ÓRGÃO DA SEÇÃO BRASILEIRA DA 4ª INTERNACIONAL - CORRENTE O TRABALHO DO PARTIDO DOS TRABALHADORES
 
HAITI
  Fora as tropas de ocupação
  Governo Lula gasta meio bilhão com a tropa brasileira que ocupa o Haiti para reprimir o povo
 

No próximo dia 28 de maio, completam quatro anos do envio das primeiras tropas brasileiras ao Haiti e Lula anuncia sua presença no país nessa mesma data.

O Comitê de Continuidade do Segundo Encontro Continental do México (4 a 6 de abril, 2008), acolhendo proposta feita por Markus Sokol, Misa Boito e Julio Turra, membros da delegação brasileira, enviou mensagem a todos os delegados dos países presentes no Encontro.

A mensagem propõe que no dia 28 de maio sejam organizadas delegações às embaixadas brasileiras para renovar, junto ao governo, um pedido de resposta ao militante David Josué que, em Carta a Lula, depois de relatar os crimes cometidos pelas tropas de ocupação, pergunta: “você e seu governo ficarão silenciosos sobre essas atrocidades ?”

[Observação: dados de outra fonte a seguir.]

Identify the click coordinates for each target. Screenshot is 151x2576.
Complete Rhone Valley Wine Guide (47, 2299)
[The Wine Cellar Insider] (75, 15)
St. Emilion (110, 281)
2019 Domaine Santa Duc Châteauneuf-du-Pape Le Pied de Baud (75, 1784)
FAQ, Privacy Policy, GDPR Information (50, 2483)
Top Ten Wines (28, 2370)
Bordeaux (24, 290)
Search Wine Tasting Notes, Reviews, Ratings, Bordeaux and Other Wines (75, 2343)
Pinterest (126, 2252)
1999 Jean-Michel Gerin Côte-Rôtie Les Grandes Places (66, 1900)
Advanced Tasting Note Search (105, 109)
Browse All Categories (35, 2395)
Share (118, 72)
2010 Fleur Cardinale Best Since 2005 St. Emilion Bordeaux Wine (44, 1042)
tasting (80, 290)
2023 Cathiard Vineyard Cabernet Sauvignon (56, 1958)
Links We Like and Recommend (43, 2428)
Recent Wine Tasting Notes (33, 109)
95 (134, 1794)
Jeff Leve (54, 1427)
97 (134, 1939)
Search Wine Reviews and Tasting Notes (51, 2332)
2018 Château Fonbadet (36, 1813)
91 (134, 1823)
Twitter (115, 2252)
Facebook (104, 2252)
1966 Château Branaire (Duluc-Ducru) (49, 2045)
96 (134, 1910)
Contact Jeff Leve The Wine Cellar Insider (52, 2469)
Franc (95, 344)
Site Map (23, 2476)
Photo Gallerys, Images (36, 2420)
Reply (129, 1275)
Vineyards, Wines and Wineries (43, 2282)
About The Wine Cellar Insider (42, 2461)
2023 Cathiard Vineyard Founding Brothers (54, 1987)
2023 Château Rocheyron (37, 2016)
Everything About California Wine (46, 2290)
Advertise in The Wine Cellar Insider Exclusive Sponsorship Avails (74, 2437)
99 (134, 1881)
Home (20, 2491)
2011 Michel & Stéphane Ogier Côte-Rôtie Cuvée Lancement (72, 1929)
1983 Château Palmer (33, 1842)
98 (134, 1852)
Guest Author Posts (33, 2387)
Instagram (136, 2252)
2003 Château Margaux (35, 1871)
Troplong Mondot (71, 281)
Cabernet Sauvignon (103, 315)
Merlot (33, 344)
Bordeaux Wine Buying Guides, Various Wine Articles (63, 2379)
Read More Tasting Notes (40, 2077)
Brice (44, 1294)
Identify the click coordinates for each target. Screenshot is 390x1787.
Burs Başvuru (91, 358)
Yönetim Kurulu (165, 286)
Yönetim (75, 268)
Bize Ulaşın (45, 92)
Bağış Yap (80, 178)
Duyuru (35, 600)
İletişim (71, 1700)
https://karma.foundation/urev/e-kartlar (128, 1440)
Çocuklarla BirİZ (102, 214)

Essa carta foi entregue ao governo brasileiro no dia 30 de abril.

Uma campanha de divulgação e apoio à essa Carta de David Josue afirma que a única resposta do governo
Lula a todo povo haitiano e brasileiro deve ser a imediata retirada das tropas do Brasil que comandam a ocupação da ONU no Haiti.

Na contramão do respeito à soberania do povo do Haiti, com a retirada das tropas, a Comissão de Constituição e Justiça e de Cidadania (CCJ) aprovou, em 6 de maio, a pedido do governo Lula, a ampliação do número de soldados no país, prevendo o envio de mais cem militares da Companhia de Engenharia do Exército, aumentando para 1,3 mil o total de brasileiros na missão.

 

a pedido da ONU, sob as ordens de Bush

O envio de mais soldados é a resposta às pressões da ONU, que vem contando com o governo brasileiro na linha de frente da defesa dos interesses do governo dos EUA, que estão por trás dessa ocupação.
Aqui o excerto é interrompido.